=== Supplied passage ===

Experimental observation of controllable kinetic constraints in a cold atomic gas.

Year: 2016

Authors: Valado MM., Simonelli C., Hoogerland MD., Lesanovsky I., Garrahan JP., Arimondo E., Ciampini D., Morsch O.

Autors Affiliation: Dipartimento di Fisica E. Fermi, Universita di Pisa, Largo Bruno Pontecorvo 3, Pisa, 56127, Italy; INO-CNR, Via G. Moruzzi 1, Pisa, 56124, Italy; Department of Physics, University of Auckland, Auckland, 92019, New Zealand; School of Physics and Astronomy, University of Nottingham, Nottingham, NG7 2RD, United Kingdom; CNISM UdR Dipartimento di Fisica E. Fermi, Universita di Pisa, Largo Pontecorvo 3, Pisa, 56127, Italy

Abstract: Many-body systems relaxing to equilibrium can exhibit complex dynamics even if their steady state is trivial. In situations where relaxation requires highly constrained local particle rearrangements, such as in glassy systems, this dynamics can be difficult to analyze from first principles. The essential physical ingredients, however, can be captured by idealized lattice models with so-called kinetic constraints. While so far constrained dynamics has been considered mostly as an effective and idealized theoretical description of complex relaxation, here we experimentally realize a many-body system exhibiting manifest kinetic constraints and measure its dynamical properties. In the cold Rydberg gas used in our experiments, the nature of the kinetic constraints can be tailored through the detuning of the excitation lasers from resonance. The system undergoes a dynamics which is characterized by pronounced spatial correlations or anticorrelations, depending on the detuning. Our results confirm recent theoretical predictions, and highlight the analogy between the dynamics of interacting Rydberg gases and that of certain soft-matter systems.

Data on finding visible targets
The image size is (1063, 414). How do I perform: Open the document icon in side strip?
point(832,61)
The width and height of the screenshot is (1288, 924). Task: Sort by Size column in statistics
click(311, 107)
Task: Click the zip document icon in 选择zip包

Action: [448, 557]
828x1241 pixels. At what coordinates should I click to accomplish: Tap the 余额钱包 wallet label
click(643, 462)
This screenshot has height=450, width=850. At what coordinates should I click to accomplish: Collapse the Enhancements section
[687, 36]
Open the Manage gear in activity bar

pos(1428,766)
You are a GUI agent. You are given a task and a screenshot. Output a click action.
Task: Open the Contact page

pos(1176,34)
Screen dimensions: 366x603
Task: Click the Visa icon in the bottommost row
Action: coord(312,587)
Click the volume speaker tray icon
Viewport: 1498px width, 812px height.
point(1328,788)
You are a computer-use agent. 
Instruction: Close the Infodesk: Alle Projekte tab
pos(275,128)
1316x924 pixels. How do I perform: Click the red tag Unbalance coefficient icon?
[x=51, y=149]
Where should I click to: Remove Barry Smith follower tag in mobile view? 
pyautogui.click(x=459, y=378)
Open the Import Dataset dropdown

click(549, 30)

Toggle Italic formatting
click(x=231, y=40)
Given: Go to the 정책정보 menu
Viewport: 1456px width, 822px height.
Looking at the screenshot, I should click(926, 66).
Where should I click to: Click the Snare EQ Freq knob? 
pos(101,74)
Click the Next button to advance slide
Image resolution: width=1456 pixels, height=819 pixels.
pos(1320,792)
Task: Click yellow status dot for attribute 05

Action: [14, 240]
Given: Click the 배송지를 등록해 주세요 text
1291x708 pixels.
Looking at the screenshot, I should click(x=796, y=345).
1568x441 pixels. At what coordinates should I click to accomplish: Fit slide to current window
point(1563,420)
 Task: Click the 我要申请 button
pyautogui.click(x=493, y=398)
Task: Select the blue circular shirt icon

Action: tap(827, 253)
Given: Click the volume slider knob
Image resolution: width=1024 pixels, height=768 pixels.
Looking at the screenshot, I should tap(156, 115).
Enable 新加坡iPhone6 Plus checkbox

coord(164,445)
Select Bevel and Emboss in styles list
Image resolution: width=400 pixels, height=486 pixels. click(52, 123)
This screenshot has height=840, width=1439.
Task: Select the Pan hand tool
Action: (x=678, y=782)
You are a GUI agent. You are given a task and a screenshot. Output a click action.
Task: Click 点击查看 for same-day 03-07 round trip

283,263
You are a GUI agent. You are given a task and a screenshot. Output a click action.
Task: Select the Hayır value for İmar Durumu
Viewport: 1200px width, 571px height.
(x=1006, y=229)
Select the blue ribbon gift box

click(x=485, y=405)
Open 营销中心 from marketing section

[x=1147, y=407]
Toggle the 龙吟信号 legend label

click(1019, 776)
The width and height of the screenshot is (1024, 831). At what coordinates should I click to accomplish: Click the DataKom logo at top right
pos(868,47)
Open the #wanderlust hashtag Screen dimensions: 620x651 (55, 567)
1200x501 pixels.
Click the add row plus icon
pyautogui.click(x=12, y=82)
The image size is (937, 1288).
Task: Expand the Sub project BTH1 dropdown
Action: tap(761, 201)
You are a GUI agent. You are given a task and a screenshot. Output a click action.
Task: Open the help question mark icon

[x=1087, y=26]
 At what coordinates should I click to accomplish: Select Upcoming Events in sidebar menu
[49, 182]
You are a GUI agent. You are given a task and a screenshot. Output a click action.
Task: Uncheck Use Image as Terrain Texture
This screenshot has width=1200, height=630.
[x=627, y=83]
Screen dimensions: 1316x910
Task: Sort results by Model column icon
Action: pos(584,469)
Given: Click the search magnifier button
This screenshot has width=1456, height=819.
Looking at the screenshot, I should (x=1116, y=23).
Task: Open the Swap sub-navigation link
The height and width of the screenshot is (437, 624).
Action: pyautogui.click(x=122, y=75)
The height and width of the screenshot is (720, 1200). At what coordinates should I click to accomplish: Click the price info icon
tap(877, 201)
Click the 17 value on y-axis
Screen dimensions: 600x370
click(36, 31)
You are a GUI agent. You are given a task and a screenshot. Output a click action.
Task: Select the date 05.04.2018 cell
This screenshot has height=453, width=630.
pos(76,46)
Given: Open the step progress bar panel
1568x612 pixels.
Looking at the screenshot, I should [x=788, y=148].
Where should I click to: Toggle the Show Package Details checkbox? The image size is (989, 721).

=== Required task 1 ===
From the page on kinetic constraints, copy out the part starting at "Experimental observation of" and ending at "D., Morsch O.", swapping "cold atomic gas" for "cold Rydberg gas".
=== Required task 2 ===
Answer these from the page on kinetic constraints:
(a) What year is given for the work?
(b) What kind of systems are named as an example where relaxation needs highly constrained local particle rearrangements?
(c) In the experiments, what is used to tailor the nature of the kinetic constraints?

=== Written solution 1 ===
Experimental observation of controllable kinetic constraints in a cold Rydberg gas.

Year: 2016

Authors: Valado MM., Simonelli C., Hoogerland MD., Lesanovsky I., Garrahan JP., Arimondo E., Ciampini D., Morsch O.

=== Written solution 2 ===
(a) 2016
(b) Glassy systems
(c) The detuning of the excitation lasers from resonance